It would be an A + except for the fact that I failed as a mother.
The day after the beautiful wedding of Danny and Tim we all headed out to Hanauma Bay to snorkel (a must do on the ol' bucket list) and despite keeping Max under a near constant mister of 10000 spf, he still got a sunburn. I got crazy burned, but what else is new. Big deal...but the baby getting sunburned? Total heart attack - I want-to-kill-myself-mom-failure.
He wasn't so much sunburned as sunkissed. Whatever you call it, he was a loverly shade of pink which only adds to the whole pudgy pigletness of him.
I swoon for that piglet.
Once he was stripped of his swimsuit and the beach was washed away, I basically freaked. It became increasingly clear that moms and dads just deal with things differently. Not that dads don't care; but it's just a boatload of difference. It went a bit like this:
Me: Oh no! Max has a little sunburn!
Zach: Oh, poor dude.
Me: Oh my God, how could this happen? I sprayed him constantly and put extra stuff on his face! My poor baby! He's so pink. We need some aloe. We have to get some aloe, we need it rightthisveryminute! Do you want to go or should I?

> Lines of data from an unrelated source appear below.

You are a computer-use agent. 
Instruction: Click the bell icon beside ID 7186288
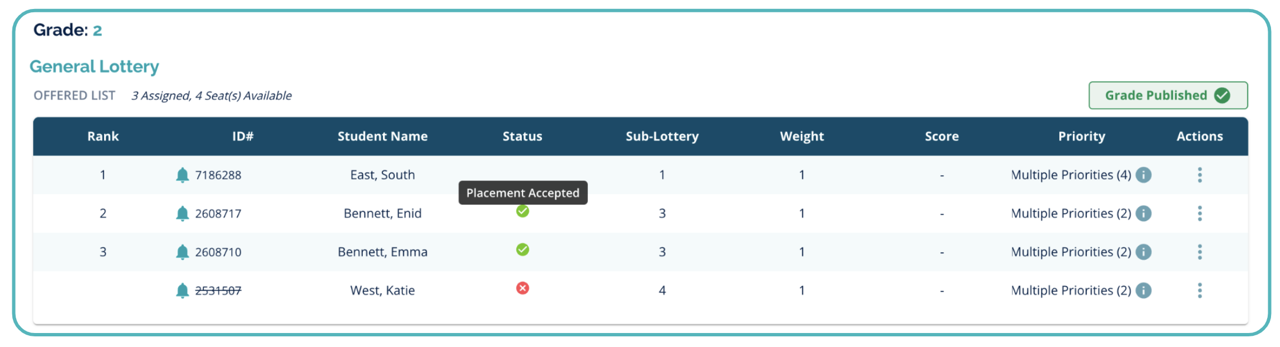(183, 175)
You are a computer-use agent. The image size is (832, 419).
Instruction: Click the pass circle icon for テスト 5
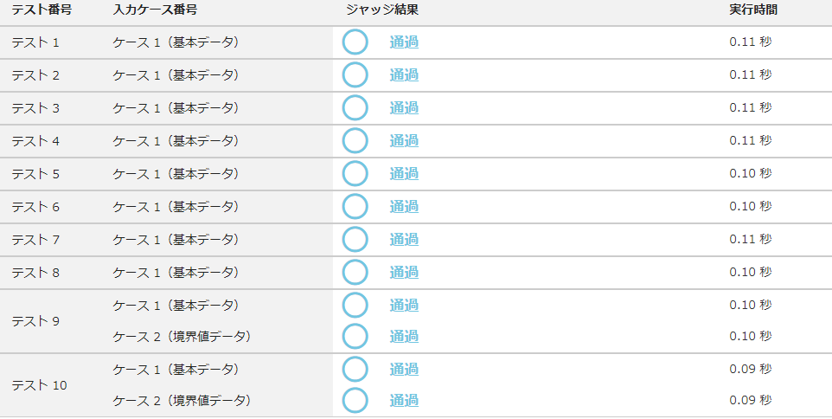(x=355, y=174)
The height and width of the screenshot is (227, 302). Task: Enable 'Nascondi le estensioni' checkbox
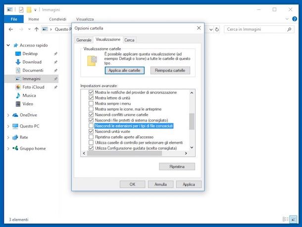pos(91,126)
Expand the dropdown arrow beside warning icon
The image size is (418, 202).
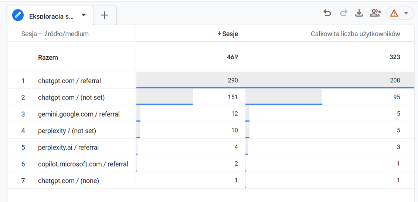click(406, 13)
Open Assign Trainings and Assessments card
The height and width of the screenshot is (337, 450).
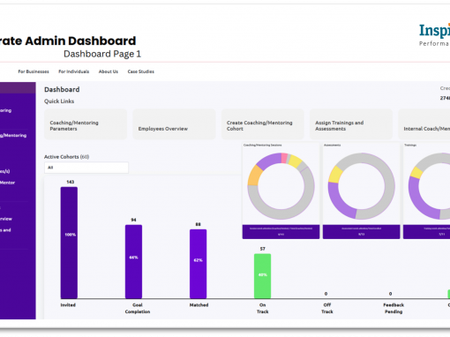[351, 124]
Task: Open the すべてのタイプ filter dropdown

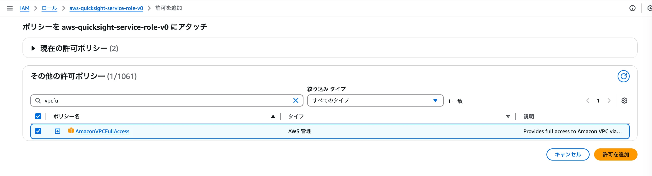Action: 375,101
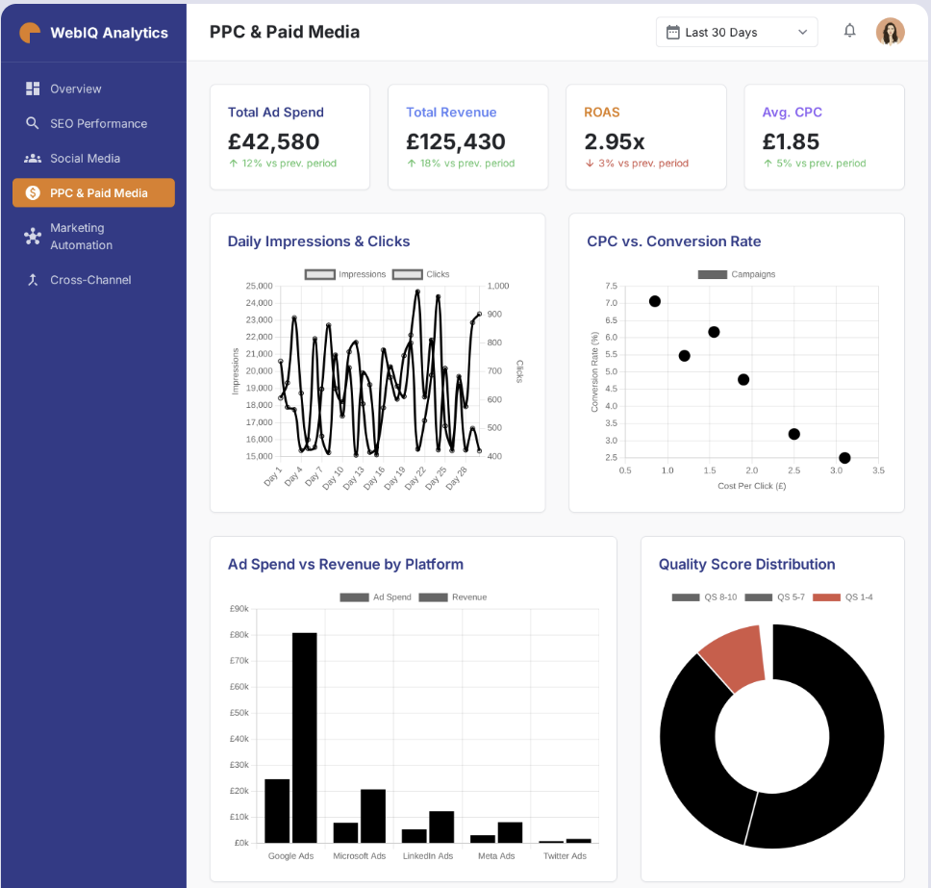The width and height of the screenshot is (931, 888).
Task: Click the red QS 1-4 legend swatch
Action: [x=826, y=597]
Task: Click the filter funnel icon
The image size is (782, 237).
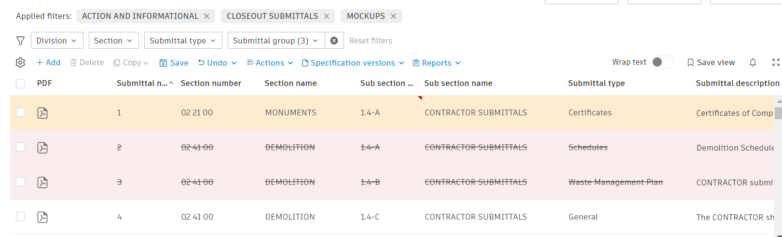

Zach: (turning on CNN) eh.
Me: ok, I'll go. Keep an eye on him. Do you think we should give him some Tylenol? Do you think he hurts?
Zach: he's ok, he's barely pink!
Me: I'll be right back.
At which point I race down to the hotel gift shop and practically assault the poor, sweet, 19 year old girl working behind the counter.
Me: Do you have Aloe? I need some Aloe, my baby has a suburn!
Her: Yeah sure, here you go.
Me: Do you maybe have one of those little whip things? You know the ones the Priests use to punish themselves? Like the Davinci Code?
Her: uh...we have a feathered gord for hula dancing.
Me: Can I beat myself up with that? Because I am like theworstmothereverandIletmybabygetsunburned.
Her: ummm, I don't think so. It's for dancing.
Me: What about a stamp that I could put smack dab on my forhead, that like says MOM FAIL or something? Oh! Or a T-shirt that says it. Like a scarlet letter of motherhood failure, to let everyone know how awful I am as like part of some pennance?
Her: We have conch shell necklaces.
She was right. That would be worse than a scarlet letter or a mom fail stamp across my forhead. *shudder* I couldn't bring myself to suffer the necklace of 1987 coolness and thus resolved to continue the (not so) silent berating of myself for being the worst.mother.ever. (tm).
Also, I made up all of that conversation past "do you have Aloe?" and" yeah, here you go."
But I felt it. I felt his sunburn as an utter failure. My husband? Well, he was obviously (and appropriately I might add) concerned but it didn't mark a complete failure of his skills in the fathering department.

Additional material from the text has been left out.